Learning and Development

“Young Children Learn When They Are Ready - So Don’t Teach Them to be Parrots”

  • “Young Children Learn When They Are Ready - So Don’t Teach Them to be Parrots”

Without genuine understanding, being able to recite the alphabet or count to 10 is of limited value to our children, warns Amii Spark…

Children are driven to learn new skills out of need. This begins with their physical development – a child who does not need to feed himself will not learn how to use a spoon, and a child who spends most of her time contained will not learn how to crawl or walk. In early years we place a big emphasis on supporting the growth of these skills by designing programmes and environments that encourage children to really need to use them. What I can never understand is why this isn’t carried over into more academic subjects such as literacy, mathematics and understanding of the world.

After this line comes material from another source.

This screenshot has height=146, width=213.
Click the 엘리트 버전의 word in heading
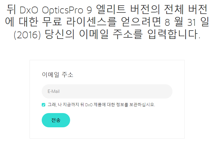pos(128,9)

There seems to be a strong attitude that we introduce numbers and letters so that children are ‘ready’ for Reception. Firstly, this idea on its own is complete rubbish. Children learn only when they are ready and have a need to do so. If we do all of the mathematical reasoning and reading for them then why would they ever feel the need to do it themselves?

Many settings worry about that EYFS standard, the number line, but these do not promote functional mathematical skills – just parrot-like repetition of symbols that in themselves have no real meaning. As for literacy, introducing phonics seems to be the end point for most nurseries.

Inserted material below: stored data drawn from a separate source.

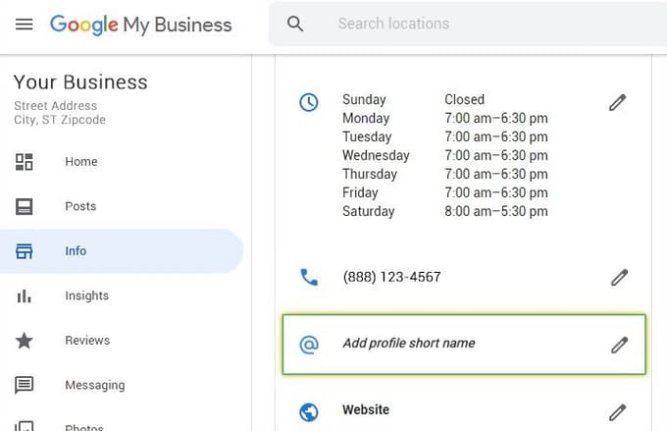Image resolution: width=667 pixels, height=431 pixels.
Task: Edit phone number with pencil icon
Action: pos(619,277)
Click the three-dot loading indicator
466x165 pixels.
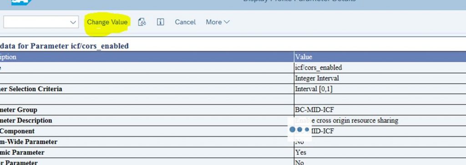click(x=299, y=129)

But what is the point of knowing letter sounds if no one shows you how they can be blended together? By knowing two consonants and a vowel, you have a word. You can begin to build words by using wooden letters and you can begin to read.

It is coming across unknown letters or words while reading that spurs a child on to learn, to want to know more. The same goes for mathematical development. Knowledge without practical application is completely useless, so instead of creating fabricated environments for children to explore these concepts, why don’t we create real ones? Children deserve first-hand experiences through which to solidify and extend their knowledge, and the list of possibilities is endless: large-scale building, mixing powder paint, cooking with American cup measurements, even setting the table. Instead of creating a restaurant, create a word and picture snack menu. Ask who would like to be the server for snack that morning, provide a notebook and pencil, and encourage volunteers to note down in their own way what each child wants, before putting the items on a plate and giving it to them. Set up a real shop by baking bread buns with the children and then getting them to set prices and sell items to their parents or other staff members.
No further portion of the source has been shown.